About this task » Please take the records that follow and repeat exactly the lines starting with the line with "Digistore24 (121, 323)" and going on through the line with "Cookie settings (128, 1310)".

[[ Records provided open ]]

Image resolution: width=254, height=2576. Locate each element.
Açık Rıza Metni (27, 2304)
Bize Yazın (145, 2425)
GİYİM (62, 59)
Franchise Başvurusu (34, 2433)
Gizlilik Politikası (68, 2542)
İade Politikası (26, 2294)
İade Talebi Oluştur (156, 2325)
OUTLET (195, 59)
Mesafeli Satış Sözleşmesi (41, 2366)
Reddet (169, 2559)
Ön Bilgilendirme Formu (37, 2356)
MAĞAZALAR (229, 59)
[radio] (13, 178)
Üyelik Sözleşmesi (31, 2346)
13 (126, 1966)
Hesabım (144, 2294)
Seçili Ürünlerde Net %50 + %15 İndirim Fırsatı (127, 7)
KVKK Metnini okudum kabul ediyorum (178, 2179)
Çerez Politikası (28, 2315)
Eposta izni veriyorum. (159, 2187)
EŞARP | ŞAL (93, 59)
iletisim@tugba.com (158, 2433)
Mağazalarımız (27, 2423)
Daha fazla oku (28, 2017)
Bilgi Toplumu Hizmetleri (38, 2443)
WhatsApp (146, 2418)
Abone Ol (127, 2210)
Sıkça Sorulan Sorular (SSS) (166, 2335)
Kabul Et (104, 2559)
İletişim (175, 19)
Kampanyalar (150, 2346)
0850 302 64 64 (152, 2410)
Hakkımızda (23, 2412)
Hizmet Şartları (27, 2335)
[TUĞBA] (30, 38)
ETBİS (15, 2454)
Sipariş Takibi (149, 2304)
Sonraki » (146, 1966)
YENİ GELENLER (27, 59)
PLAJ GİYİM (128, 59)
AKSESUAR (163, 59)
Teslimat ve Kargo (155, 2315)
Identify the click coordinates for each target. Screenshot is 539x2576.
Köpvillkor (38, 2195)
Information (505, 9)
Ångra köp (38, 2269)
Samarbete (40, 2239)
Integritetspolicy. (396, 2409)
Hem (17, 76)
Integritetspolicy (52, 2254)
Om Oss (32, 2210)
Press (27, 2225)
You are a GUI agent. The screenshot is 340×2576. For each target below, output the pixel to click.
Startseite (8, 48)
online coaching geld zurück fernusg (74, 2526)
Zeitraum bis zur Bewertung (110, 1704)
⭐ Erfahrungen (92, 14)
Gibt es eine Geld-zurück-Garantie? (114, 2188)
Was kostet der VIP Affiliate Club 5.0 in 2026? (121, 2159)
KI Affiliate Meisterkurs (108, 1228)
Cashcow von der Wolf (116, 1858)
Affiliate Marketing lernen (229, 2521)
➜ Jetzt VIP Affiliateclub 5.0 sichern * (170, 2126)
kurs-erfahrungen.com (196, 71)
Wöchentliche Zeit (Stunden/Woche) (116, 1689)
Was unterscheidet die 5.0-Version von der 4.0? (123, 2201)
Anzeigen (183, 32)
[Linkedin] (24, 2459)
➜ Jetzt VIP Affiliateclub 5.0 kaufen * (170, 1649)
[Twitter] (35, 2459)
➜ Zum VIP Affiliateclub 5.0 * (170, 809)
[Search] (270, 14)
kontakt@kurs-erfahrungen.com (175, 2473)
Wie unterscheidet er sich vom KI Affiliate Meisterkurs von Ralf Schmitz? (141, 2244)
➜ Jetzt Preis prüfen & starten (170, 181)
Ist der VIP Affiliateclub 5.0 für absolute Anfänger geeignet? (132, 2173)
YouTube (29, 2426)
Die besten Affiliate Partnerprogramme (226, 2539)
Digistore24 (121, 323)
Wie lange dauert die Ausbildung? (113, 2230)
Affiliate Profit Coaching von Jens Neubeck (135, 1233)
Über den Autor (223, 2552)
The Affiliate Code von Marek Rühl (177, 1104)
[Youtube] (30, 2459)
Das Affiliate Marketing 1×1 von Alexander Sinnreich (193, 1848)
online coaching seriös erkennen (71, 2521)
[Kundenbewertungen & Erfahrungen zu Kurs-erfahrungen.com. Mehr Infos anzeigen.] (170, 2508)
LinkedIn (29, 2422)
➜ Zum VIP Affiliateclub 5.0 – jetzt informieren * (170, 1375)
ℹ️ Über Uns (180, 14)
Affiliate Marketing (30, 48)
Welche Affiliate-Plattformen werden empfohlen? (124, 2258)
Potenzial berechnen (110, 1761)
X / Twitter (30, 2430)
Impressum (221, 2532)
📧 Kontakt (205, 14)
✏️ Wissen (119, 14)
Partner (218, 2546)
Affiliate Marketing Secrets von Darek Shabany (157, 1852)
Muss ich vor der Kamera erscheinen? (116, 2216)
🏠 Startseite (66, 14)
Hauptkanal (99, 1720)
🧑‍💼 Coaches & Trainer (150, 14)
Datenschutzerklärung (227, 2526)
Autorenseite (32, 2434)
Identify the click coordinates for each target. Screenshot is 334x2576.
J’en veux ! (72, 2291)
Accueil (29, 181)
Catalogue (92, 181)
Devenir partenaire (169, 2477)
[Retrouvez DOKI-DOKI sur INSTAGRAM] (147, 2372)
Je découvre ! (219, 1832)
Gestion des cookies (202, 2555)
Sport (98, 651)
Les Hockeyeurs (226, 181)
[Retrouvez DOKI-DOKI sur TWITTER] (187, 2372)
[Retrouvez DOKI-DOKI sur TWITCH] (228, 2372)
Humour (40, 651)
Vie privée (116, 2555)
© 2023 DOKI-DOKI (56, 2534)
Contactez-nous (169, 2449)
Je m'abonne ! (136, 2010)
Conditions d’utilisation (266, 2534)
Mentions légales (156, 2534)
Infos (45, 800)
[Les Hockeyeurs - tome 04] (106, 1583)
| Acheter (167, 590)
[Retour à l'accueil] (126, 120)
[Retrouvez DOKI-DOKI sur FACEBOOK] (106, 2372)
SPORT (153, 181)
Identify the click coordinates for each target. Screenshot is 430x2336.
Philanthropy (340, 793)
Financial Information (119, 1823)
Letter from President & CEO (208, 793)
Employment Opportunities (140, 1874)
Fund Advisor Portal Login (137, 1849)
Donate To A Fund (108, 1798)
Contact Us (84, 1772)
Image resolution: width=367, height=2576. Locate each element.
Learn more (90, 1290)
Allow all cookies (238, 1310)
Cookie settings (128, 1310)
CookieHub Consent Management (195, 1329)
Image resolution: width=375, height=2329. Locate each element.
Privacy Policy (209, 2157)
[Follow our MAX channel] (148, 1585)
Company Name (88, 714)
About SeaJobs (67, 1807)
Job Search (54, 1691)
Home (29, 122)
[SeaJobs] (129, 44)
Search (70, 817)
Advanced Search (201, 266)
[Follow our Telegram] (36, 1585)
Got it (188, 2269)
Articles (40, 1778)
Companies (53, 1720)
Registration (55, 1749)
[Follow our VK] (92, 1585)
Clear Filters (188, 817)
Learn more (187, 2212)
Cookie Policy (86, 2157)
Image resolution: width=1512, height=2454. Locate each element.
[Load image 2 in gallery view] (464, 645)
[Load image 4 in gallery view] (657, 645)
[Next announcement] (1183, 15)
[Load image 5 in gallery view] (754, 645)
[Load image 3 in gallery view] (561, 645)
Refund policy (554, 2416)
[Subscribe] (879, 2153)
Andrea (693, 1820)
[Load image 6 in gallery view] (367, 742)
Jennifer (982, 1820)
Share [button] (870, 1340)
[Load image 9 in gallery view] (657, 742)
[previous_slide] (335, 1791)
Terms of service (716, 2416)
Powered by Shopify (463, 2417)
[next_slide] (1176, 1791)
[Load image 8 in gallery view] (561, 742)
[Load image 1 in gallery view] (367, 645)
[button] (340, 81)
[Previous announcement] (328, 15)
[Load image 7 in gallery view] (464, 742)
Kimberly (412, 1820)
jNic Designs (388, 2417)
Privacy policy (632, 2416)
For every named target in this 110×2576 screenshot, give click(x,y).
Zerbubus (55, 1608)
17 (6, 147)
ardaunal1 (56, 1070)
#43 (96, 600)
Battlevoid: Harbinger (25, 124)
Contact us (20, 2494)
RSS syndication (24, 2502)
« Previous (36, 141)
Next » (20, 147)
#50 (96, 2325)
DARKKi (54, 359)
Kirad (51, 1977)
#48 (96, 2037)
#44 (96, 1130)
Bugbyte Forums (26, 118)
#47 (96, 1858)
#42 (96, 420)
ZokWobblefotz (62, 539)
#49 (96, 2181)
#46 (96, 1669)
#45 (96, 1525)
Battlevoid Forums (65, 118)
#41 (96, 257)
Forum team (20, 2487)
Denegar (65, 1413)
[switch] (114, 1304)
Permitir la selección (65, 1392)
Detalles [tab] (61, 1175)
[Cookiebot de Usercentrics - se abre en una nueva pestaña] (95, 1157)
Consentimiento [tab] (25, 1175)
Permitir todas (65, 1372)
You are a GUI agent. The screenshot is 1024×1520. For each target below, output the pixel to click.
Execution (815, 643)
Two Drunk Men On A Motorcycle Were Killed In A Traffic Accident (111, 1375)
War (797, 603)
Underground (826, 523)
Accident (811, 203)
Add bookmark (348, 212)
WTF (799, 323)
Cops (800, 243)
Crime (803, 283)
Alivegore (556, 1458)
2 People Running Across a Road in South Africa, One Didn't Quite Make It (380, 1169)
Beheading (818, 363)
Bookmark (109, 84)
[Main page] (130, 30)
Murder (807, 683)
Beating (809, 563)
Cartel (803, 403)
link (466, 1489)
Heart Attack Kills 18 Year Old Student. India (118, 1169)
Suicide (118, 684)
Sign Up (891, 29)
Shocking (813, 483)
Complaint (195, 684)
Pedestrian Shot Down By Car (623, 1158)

[[ Records provided closed ]]

Response below »
Digistore24 (121, 323)
Wie lange dauert die Ausbildung? (113, 2230)
Affiliate Profit Coaching von Jens Neubeck (135, 1233)
Über den Autor (223, 2552)
The Affiliate Code von Marek Rühl (177, 1104)
[Youtube] (30, 2459)
Das Affiliate Marketing 1×1 von Alexander Sinnreich (193, 1848)
online coaching seriös erkennen (71, 2521)
[Kundenbewertungen & Erfahrungen zu Kurs-erfahrungen.com. Mehr Infos anzeigen.] (170, 2508)
LinkedIn (29, 2422)
➜ Zum VIP Affiliateclub 5.0 – jetzt informieren * (170, 1375)
ℹ️ Über Uns (180, 14)
Affiliate Marketing (30, 48)
Welche Affiliate-Plattformen werden empfohlen? (124, 2258)
Potenzial berechnen (110, 1761)
X / Twitter (30, 2430)
Impressum (221, 2532)
📧 Kontakt (205, 14)
✏️ Wissen (119, 14)
Partner (218, 2546)
Affiliate Marketing Secrets von Darek Shabany (157, 1852)
Muss ich vor der Kamera erscheinen? (116, 2216)
🏠 Startseite (66, 14)
Hauptkanal (99, 1720)
🧑‍💼 Coaches & Trainer (150, 14)
Datenschutzerklärung (227, 2526)
Autorenseite (32, 2434)
Identify the click coordinates for each target. Screenshot is 334x2576.
J’en veux ! (72, 2291)
Accueil (29, 181)
Catalogue (92, 181)
Devenir partenaire (169, 2477)
[Retrouvez DOKI-DOKI sur INSTAGRAM] (147, 2372)
Je découvre ! (219, 1832)
Gestion des cookies (202, 2555)
Sport (98, 651)
Les Hockeyeurs (226, 181)
[Retrouvez DOKI-DOKI sur TWITTER] (187, 2372)
[Retrouvez DOKI-DOKI sur TWITCH] (228, 2372)
Humour (40, 651)
Vie privée (116, 2555)
© 2023 DOKI-DOKI (56, 2534)
Contactez-nous (169, 2449)
Je m'abonne ! (136, 2010)
Conditions d’utilisation (266, 2534)
Mentions légales (156, 2534)
Infos (45, 800)
[Les Hockeyeurs - tome 04] (106, 1583)
| Acheter (167, 590)
[Retour à l'accueil] (126, 120)
[Retrouvez DOKI-DOKI sur FACEBOOK] (106, 2372)
SPORT (153, 181)
Identify the click coordinates for each target. Screenshot is 430x2336.
Philanthropy (340, 793)
Financial Information (119, 1823)
Letter from President & CEO (208, 793)
Employment Opportunities (140, 1874)
Fund Advisor Portal Login (137, 1849)
Donate To A Fund (108, 1798)
Contact Us (84, 1772)
Image resolution: width=367, height=2576. Locate each element.
Learn more (90, 1290)
Allow all cookies (238, 1310)
Cookie settings (128, 1310)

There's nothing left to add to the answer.